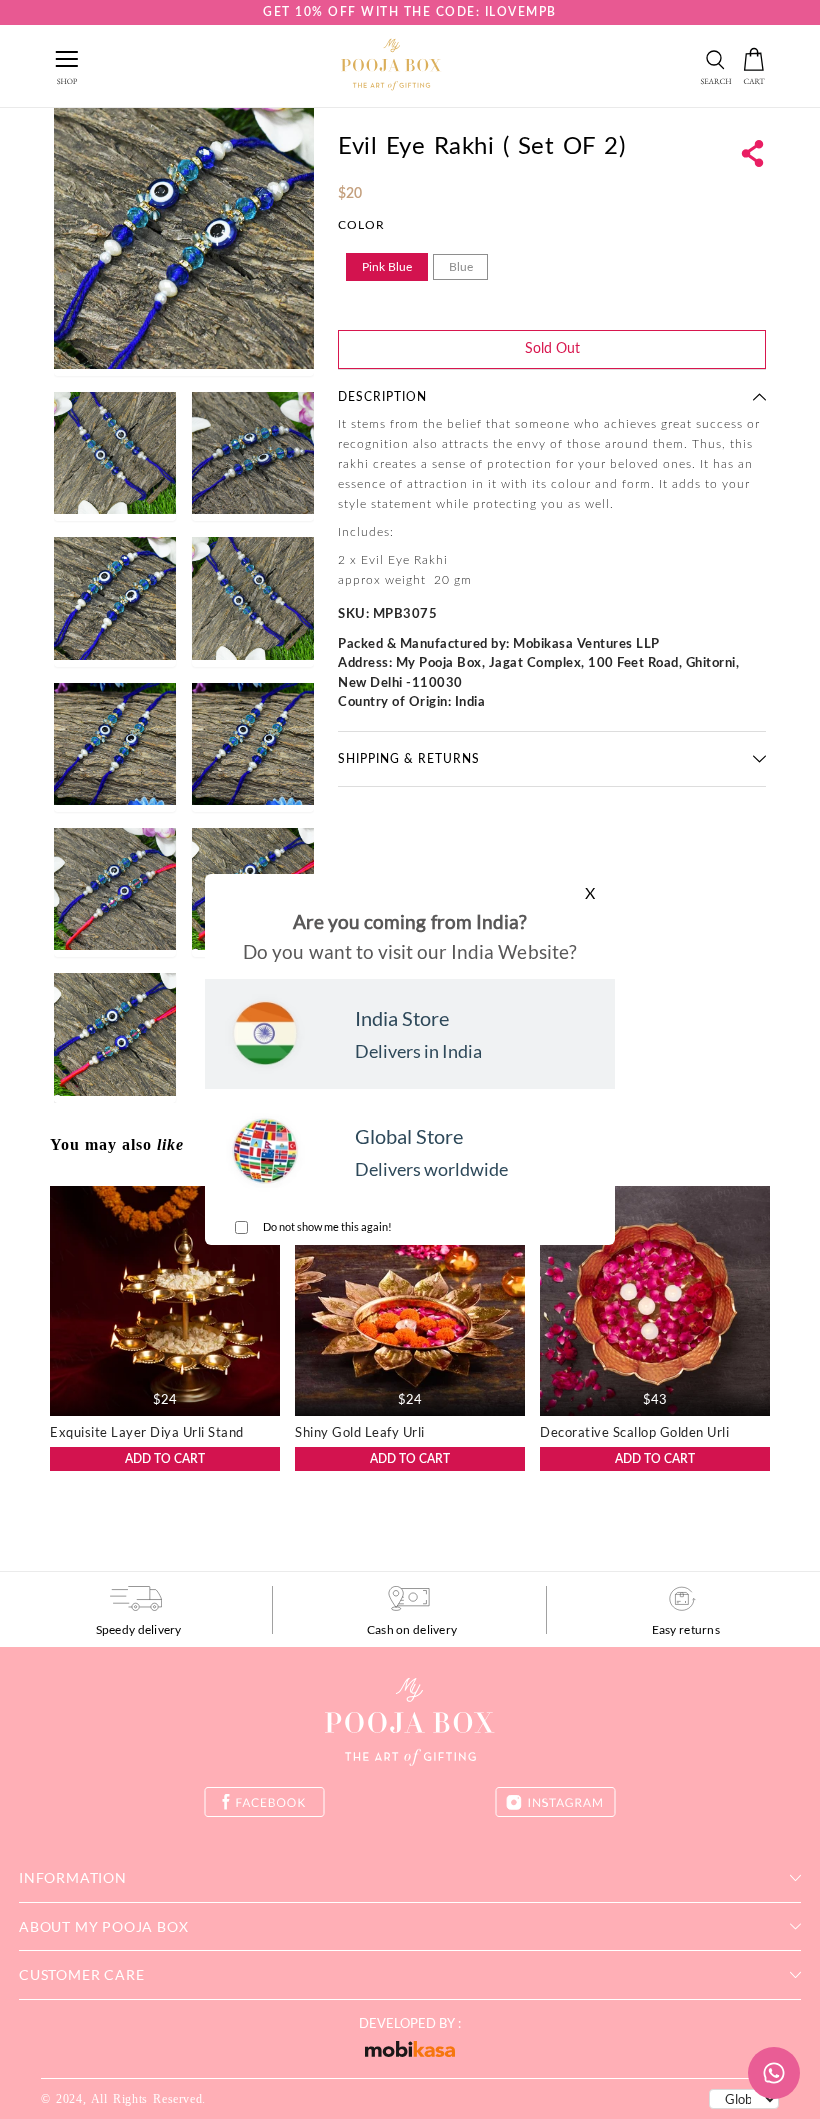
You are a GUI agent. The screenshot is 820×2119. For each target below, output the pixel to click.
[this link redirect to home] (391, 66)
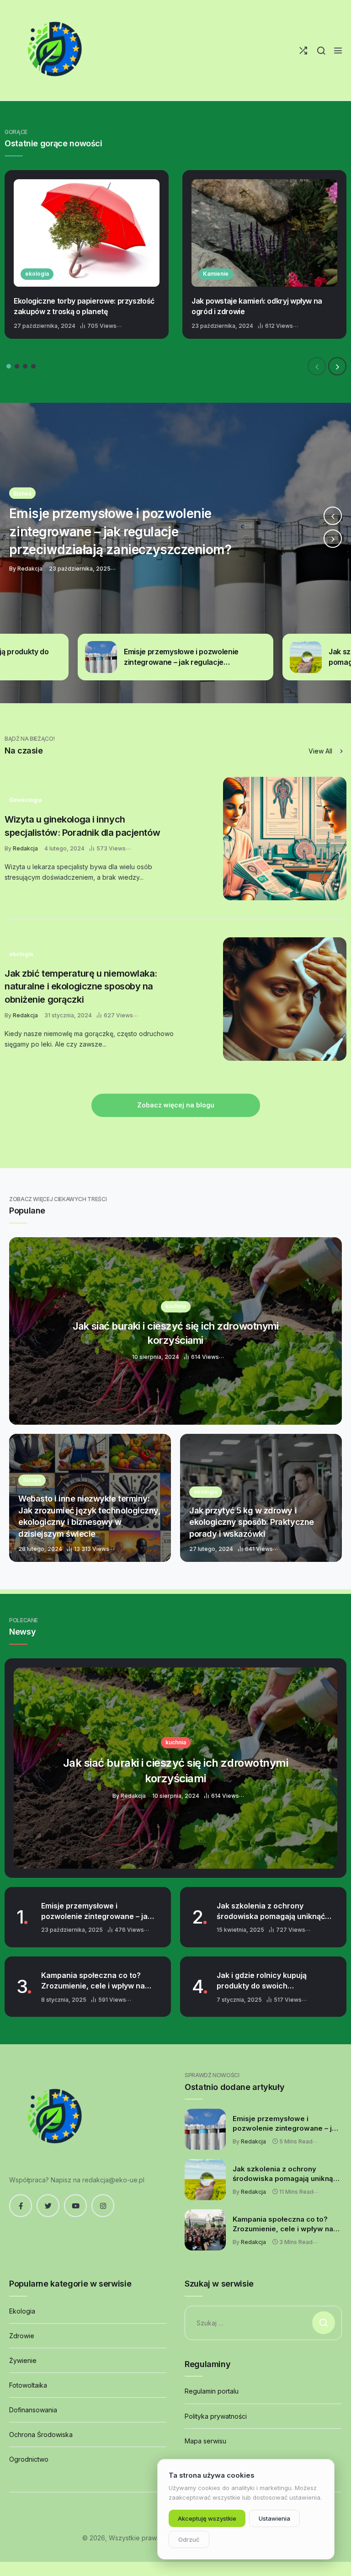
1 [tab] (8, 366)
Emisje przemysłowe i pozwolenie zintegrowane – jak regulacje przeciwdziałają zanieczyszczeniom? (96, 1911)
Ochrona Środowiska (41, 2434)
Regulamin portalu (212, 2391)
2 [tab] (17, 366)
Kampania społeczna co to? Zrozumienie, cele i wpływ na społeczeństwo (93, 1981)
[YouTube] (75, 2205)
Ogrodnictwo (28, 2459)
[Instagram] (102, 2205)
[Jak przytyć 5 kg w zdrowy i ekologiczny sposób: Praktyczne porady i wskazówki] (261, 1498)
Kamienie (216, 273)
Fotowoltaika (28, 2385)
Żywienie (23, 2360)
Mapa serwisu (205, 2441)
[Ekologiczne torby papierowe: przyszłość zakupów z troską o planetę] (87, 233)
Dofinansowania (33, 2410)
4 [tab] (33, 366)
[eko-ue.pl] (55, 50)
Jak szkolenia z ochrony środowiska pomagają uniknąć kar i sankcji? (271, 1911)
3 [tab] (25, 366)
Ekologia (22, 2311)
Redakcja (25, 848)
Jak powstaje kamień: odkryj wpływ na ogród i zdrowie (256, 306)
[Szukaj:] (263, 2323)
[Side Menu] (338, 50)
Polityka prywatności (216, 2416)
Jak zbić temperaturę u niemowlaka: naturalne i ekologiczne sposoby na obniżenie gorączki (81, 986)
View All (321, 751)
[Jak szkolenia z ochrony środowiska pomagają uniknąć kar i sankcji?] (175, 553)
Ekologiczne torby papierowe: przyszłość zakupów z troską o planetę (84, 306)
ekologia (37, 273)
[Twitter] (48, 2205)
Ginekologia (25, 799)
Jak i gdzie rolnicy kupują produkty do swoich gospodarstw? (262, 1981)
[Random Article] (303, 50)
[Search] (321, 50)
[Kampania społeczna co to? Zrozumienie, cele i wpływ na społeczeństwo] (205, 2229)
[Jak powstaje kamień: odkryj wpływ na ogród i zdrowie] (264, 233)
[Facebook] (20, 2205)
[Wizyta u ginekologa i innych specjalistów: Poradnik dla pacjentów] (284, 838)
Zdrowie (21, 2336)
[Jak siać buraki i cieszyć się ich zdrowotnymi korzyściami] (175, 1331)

> WHAT THIS TASK INVOLVES
The lines from the top of the data above through the one holding "Kamienie (216, 273)" are to be repeated exactly, and only those, with no pictures.

> SOLUTION BELOW
You are a GUI agent. The screenshot is 820×2119. For each target below, output the pixel to click.
[this link redirect to home] (391, 66)
1 [tab] (8, 366)
Emisje przemysłowe i pozwolenie zintegrowane – jak regulacje przeciwdziałają zanieczyszczeniom? (96, 1911)
Ochrona Środowiska (41, 2434)
Regulamin portalu (212, 2391)
2 [tab] (17, 366)
Kampania społeczna co to? Zrozumienie, cele i wpływ na społeczeństwo (93, 1981)
[YouTube] (75, 2205)
Ogrodnictwo (28, 2459)
[Instagram] (102, 2205)
[Jak przytyć 5 kg w zdrowy i ekologiczny sposób: Praktyczne porady i wskazówki] (261, 1498)
Kamienie (216, 273)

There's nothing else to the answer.